**Data shown:**
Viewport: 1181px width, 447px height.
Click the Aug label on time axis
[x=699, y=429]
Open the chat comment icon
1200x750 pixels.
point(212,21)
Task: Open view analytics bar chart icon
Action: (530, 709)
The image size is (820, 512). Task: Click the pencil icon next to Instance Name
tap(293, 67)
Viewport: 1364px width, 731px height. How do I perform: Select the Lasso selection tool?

**What is needed:** The answer must be every line of the data that contains the word "width".

**Expected answer:**
Viewport: 1181px width, 447px height.
Viewport: 1364px width, 731px height. How do I perform: Select the Lasso selection tool?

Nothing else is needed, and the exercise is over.